I tifosi rossoneri si sono subito ricreduti dopo le prime due vittorie nelle prime due di Serie A: il Diavolo non vince da 3 partite di fila pur avendo affrontato avversari del tutto abbordabili, almeno sulla carta. Ma la dura verità è che il Milan continua a non essere all'altezza, e seppur Amorim in conferenza stampa pre-Benfica avesse dichiarato come "l'obiettivo è arrivare in finale", con tale proposta di gioco sarà difficile anche qualificarsi tra le prime 8 della League Phase.
Pulisic e Rabiot di nuovo fuori dai titolari
Contro il Benfica Amorim ha optato per cambiare (per l'ennesima volta) i due interpreti sulla trequarti. Il dibattito non sta nelle qualità di Alphadjo Cissè e nei buoni spunti proposti, in generale, da Omari Hutchinson - il ragazzo inglese avrà tempo e modo di trovare il suo spazio e farsi vedere in rossonero -, ma nelle notti europee c'è bisogno dello scheletro fisso sin da subito.
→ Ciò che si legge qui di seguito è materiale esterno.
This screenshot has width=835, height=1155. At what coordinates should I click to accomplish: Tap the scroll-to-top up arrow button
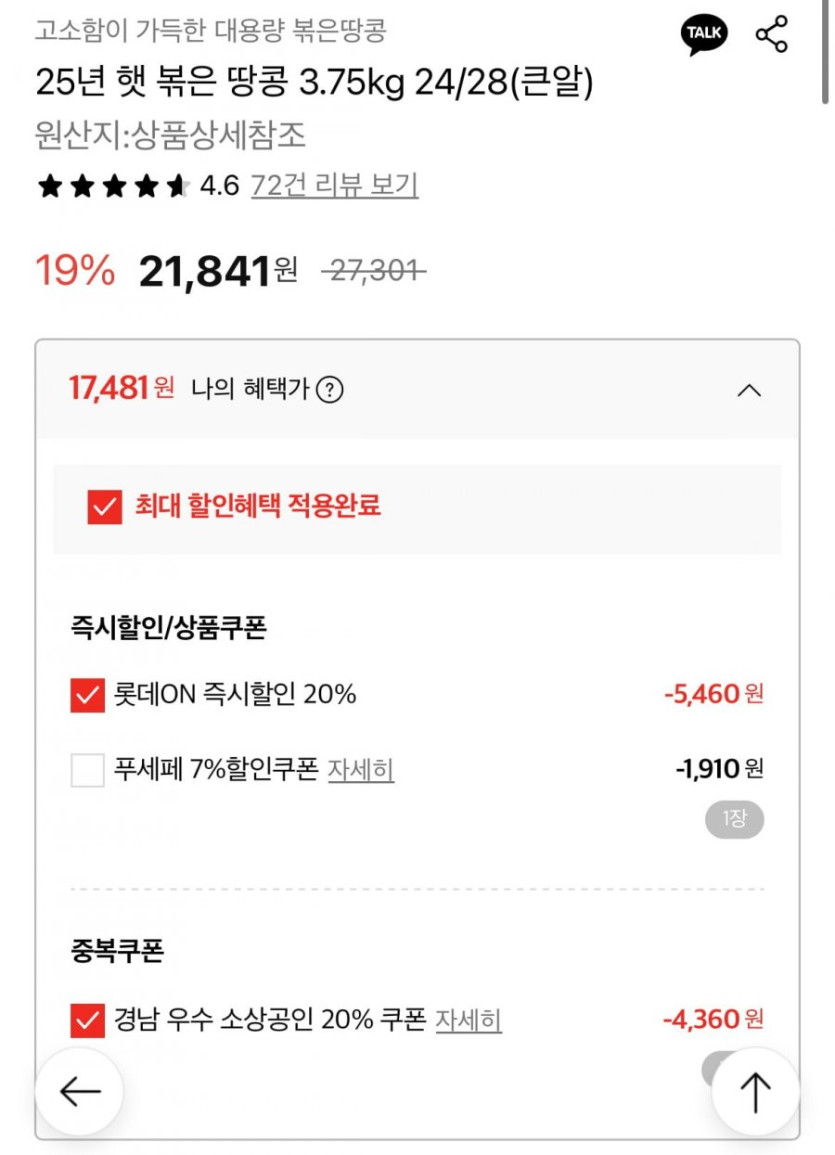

Motivo per cui il rientrante Christian Pulisic e Adrien Rabiot continuano ad essere assolutamente imprescindibili nell'organico titolare di questa squadra, e infatti nella ripresa si sono viste molte più azioni pericolose rispetto al primo tempo. Principalmente, la loro qualità tra centrocampo e attacco è fondamentale per innescare al meglio Gonçalo Ramos, autore di una sola rete fino a questo momento ma senza essere stato davvero supportato come si deve.
Un fattore che ha accompagnato molti attaccanti approdati a Milanello dal post-Giroud, e che la dirigenza del Milan evidentemente fatica ancora a comprendere.
Da Terracciano a Musah: le parole di Paolo Condò
Il giornalista di Sky Sport Paolo Condò si era espresso velatamente su alcuni giocatori "promossi" da Amorim nel pre-season: "qualche pedina che l'allenatore rossonero riteneva valida e da Milan, semplicemente non lo è".
Nei titolari contro il Benfica in molti sono stati al centro della critica da parte della tifoseria: Terracciano, Musah e De Winter (quest'ultimo si è divorato il gol del pareggio) accumulano ormai i fischi di San Siro; da Jashari, Bartesaghi e Chukwueze ci si aspetta invece il fatidico salto di qualità per dimostrare di essere pronti a rappresentare lo stemma del Diavolo.